**Что сделать**.
#1 Выпишите из отрывка о Соловьёве дословно фрагмент, начиная с «После летнего путешествия» и далее до «прописывает пилюли.» включительно.
#2 Соответствуют ли отрывку о Соловьёве утверждения (а) Боткин посоветовал ему жениться и жить спокойно; (б) переезд в Петербург ознаменовал сближение со славянофилами; (в) письмо Стасюлевичу было написано в 1888 году? На каждое ответьте «да» или «нет» и приведите дословно решающие слова отрывка.

**Фрагмент документа**.
<<<<

После летнего путешествия по Волге он основывается в Петербурге; чувствует
себя настолько плохо, что даже советуется с Боткиным. Тот находит у него «иннервацию»,
рекомендует жениться и жить спокойно; «а за неудобоисполнимостью этого совета»
прописывает пилюли.
Начало девяностых годов — резкая грань в жизни Соловьева. Церковные вопросы
отходят на второй план; начинается медленное разложение теократической идеи —
последние отчаянные попытки спасти ее и последние сокрушающие ее удары, Переезд
философа из Москвы в Петербург знаменует окончательный разрыв с прежними друзьями-славянофилами
и сближение с западниками. Уже в 1888 году он писал М. М. Стасюлевичу: «В области
вопросов русской политической и общественной жизни я чувствую себя (эти последние
годы) наиболее солидарным с направлением «Вестника Европы» и не вижу, почему бы
разница в идеях, принадлежащая к области сверхчеловеческой, должна была бы, при
тожестве ближайших целей, мешать совместной работе. Опыт убедил меня, напротив,
что такая работа нисколько не облегчается метафизическим единомыслием, когда люди
хотят не одного и того же».

>>>>

**Сохранённые данные**.
<<<<

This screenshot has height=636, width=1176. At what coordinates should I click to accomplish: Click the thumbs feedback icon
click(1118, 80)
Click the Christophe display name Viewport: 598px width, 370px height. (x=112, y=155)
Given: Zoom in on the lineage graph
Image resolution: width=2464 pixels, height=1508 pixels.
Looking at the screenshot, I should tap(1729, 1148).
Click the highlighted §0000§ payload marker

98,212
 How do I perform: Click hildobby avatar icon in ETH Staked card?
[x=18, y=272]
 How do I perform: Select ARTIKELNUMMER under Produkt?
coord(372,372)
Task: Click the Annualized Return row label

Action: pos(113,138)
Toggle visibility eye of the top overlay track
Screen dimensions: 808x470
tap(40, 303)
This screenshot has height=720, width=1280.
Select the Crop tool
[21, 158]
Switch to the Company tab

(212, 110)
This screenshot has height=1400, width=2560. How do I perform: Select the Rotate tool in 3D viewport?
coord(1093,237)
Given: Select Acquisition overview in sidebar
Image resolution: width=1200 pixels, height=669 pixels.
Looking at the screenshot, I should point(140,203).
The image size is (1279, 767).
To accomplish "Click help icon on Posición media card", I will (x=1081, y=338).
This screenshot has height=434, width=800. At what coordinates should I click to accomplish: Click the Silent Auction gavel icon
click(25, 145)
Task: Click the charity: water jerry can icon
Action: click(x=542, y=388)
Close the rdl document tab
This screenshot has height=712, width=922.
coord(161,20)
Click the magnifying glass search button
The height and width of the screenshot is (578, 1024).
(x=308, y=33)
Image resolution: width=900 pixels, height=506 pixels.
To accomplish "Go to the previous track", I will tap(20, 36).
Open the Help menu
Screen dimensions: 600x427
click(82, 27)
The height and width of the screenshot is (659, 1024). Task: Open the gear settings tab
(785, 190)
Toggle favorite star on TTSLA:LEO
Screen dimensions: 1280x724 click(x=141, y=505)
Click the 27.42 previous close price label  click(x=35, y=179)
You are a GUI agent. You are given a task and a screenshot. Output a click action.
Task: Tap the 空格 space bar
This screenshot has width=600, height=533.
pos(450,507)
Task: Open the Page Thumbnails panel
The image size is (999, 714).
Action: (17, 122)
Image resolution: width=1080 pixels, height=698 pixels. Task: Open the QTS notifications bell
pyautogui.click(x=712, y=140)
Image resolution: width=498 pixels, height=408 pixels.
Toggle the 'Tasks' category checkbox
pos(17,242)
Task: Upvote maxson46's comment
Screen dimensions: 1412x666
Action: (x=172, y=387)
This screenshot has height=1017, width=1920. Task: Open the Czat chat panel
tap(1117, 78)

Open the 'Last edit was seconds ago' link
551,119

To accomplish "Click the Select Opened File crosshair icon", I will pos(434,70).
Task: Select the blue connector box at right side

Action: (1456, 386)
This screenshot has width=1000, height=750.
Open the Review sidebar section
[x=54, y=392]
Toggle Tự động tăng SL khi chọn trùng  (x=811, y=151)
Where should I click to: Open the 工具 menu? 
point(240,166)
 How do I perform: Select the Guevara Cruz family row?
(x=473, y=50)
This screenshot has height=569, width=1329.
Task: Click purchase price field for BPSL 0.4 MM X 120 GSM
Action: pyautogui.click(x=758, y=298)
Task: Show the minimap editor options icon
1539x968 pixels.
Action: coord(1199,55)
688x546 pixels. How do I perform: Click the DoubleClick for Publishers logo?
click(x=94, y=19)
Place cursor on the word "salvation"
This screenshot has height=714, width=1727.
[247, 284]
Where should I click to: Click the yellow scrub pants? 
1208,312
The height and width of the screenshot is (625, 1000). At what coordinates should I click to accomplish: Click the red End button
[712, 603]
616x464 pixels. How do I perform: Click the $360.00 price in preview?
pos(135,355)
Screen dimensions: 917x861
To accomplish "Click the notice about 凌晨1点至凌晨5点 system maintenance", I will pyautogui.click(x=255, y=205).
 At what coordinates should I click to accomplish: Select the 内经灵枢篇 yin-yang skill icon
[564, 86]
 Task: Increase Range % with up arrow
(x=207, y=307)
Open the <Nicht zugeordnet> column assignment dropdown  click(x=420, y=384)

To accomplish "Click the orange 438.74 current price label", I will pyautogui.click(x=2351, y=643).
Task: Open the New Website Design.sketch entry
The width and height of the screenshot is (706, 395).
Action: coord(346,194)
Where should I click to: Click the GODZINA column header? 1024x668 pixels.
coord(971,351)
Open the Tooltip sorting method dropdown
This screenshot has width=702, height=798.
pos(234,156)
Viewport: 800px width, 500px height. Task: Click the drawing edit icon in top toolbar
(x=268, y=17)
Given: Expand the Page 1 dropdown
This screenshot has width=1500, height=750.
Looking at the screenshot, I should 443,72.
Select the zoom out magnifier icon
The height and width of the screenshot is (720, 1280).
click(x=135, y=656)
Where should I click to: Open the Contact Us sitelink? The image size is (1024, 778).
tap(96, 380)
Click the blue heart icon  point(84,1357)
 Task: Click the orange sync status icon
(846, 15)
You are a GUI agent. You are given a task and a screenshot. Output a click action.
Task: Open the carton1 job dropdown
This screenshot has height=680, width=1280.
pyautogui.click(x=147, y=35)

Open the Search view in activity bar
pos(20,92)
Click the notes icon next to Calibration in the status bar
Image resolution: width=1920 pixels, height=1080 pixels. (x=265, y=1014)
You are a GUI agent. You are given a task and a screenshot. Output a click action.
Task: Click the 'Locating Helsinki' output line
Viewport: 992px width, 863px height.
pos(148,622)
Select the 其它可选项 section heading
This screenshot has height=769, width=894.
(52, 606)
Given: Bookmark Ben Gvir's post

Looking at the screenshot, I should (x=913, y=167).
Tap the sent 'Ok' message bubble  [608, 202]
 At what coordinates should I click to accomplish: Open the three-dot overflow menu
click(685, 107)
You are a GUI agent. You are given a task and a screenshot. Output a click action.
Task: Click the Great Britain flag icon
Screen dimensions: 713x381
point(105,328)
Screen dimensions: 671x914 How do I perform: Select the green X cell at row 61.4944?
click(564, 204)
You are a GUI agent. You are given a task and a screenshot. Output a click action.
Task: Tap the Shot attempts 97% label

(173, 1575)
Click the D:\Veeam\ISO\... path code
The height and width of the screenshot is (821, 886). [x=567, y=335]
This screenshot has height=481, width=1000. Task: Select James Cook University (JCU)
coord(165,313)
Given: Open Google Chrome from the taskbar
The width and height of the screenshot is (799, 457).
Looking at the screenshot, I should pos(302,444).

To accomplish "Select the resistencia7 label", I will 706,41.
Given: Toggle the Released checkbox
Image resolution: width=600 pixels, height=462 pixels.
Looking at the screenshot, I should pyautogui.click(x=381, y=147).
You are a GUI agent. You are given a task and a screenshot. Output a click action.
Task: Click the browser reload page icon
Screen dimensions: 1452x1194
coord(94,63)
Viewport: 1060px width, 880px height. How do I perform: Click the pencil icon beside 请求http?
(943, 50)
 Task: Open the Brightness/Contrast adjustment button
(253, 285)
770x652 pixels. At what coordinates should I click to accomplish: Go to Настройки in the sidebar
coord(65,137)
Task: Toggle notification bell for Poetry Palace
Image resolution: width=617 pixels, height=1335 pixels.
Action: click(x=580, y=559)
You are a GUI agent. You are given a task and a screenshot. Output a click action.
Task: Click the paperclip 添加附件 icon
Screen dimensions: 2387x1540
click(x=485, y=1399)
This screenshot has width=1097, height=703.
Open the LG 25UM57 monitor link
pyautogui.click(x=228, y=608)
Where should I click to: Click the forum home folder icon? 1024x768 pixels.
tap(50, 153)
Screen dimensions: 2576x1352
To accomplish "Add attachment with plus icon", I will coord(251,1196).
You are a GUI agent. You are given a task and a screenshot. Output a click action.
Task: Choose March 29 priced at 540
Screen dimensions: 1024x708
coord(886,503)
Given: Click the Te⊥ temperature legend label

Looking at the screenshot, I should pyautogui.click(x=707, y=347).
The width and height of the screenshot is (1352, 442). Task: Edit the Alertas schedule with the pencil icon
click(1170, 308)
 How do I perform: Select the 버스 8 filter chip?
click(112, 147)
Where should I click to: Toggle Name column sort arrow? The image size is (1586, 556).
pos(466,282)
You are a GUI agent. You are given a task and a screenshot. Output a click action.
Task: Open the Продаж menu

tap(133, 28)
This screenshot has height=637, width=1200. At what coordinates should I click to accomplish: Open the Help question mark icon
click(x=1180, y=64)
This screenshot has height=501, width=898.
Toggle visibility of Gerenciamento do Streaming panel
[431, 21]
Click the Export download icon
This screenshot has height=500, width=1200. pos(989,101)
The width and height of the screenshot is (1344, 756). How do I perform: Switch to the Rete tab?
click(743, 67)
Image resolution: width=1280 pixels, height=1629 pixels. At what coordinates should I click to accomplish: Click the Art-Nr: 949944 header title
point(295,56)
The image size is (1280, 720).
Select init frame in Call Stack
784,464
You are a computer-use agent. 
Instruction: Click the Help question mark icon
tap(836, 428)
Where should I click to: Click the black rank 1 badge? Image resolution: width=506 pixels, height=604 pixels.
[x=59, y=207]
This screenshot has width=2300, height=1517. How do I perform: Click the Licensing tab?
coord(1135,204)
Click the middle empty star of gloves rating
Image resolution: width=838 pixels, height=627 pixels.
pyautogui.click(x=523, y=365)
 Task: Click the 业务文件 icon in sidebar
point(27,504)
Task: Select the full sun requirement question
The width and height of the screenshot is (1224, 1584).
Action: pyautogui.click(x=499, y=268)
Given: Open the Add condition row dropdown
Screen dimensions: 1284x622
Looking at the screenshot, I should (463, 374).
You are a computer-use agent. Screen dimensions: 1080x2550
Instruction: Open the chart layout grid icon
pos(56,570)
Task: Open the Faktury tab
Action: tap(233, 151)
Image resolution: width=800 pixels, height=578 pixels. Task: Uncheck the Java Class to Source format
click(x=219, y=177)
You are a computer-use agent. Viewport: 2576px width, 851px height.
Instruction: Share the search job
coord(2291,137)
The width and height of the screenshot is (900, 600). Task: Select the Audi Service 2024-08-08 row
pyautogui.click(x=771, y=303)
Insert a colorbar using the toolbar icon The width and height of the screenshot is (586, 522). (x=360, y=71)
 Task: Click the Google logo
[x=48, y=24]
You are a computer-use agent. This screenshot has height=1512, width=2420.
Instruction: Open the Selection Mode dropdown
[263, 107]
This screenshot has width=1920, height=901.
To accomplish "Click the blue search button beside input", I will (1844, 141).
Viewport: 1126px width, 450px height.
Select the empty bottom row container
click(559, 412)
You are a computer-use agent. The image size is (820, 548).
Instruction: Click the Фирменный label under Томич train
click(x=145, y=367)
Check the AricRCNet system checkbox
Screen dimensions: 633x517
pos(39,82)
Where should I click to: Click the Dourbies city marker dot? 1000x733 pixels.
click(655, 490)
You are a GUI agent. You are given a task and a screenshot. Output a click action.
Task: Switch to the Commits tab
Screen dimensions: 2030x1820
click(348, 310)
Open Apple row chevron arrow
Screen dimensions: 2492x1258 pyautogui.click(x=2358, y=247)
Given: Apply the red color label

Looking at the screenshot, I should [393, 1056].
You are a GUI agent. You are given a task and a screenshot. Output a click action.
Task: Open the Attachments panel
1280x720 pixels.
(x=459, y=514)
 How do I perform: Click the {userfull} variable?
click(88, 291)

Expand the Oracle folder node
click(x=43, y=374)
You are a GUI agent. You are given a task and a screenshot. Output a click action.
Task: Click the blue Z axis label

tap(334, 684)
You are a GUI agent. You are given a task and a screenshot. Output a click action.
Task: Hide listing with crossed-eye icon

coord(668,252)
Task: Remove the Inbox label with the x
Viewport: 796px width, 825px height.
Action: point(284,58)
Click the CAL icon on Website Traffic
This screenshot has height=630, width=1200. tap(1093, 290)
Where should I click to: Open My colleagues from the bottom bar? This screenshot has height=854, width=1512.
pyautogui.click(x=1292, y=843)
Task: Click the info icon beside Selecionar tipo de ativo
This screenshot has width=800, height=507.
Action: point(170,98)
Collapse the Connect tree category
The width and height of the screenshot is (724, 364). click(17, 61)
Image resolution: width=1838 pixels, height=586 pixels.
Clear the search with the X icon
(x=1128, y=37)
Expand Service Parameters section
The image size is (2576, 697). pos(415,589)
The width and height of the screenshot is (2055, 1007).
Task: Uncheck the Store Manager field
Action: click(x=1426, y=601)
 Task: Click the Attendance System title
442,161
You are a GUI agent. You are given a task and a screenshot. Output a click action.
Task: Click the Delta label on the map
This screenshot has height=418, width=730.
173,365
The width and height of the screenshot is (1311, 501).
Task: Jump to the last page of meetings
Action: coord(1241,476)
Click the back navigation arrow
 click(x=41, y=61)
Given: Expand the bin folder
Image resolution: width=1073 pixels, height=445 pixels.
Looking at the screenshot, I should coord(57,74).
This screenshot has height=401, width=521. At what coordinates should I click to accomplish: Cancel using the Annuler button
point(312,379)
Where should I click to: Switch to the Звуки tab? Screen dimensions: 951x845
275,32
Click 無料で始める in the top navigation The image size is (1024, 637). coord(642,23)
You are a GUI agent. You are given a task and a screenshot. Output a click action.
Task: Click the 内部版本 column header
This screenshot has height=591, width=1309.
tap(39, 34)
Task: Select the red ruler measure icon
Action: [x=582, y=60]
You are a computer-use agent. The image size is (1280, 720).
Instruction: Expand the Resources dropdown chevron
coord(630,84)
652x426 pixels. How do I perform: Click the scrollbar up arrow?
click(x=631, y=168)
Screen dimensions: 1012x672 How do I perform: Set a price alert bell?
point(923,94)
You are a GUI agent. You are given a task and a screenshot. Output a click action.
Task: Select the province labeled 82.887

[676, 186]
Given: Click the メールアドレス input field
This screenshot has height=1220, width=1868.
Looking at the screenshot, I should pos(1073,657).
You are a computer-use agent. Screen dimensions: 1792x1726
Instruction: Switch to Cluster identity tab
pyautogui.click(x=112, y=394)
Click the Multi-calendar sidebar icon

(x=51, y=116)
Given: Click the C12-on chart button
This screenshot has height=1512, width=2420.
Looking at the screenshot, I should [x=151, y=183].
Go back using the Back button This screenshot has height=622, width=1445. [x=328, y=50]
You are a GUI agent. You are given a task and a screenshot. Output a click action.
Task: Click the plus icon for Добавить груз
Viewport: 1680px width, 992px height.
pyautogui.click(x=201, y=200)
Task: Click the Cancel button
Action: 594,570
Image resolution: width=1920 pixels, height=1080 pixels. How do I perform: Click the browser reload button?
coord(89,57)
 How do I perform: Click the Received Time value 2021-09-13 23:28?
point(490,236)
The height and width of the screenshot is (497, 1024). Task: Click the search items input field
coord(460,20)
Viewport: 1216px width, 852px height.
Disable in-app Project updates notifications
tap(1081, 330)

>>>>

**Ответы к заданию**.
#1
После летнего путешествия по Волге он основывается в Петербурге; чувствует
себя настолько плохо, что даже советуется с Боткиным. Тот находит у него «иннервацию»,
рекомендует жениться и жить спокойно; «а за неудобоисполнимостью этого совета»
прописывает пилюли.

#2
(а) Да: «рекомендует жениться и жить спокойно».
(б) Нет: «окончательный разрыв с прежними друзьями-славянофилами и сближение с западниками».
(в) Да: «Уже в 1888 году он писал М. М. Стасюлевичу».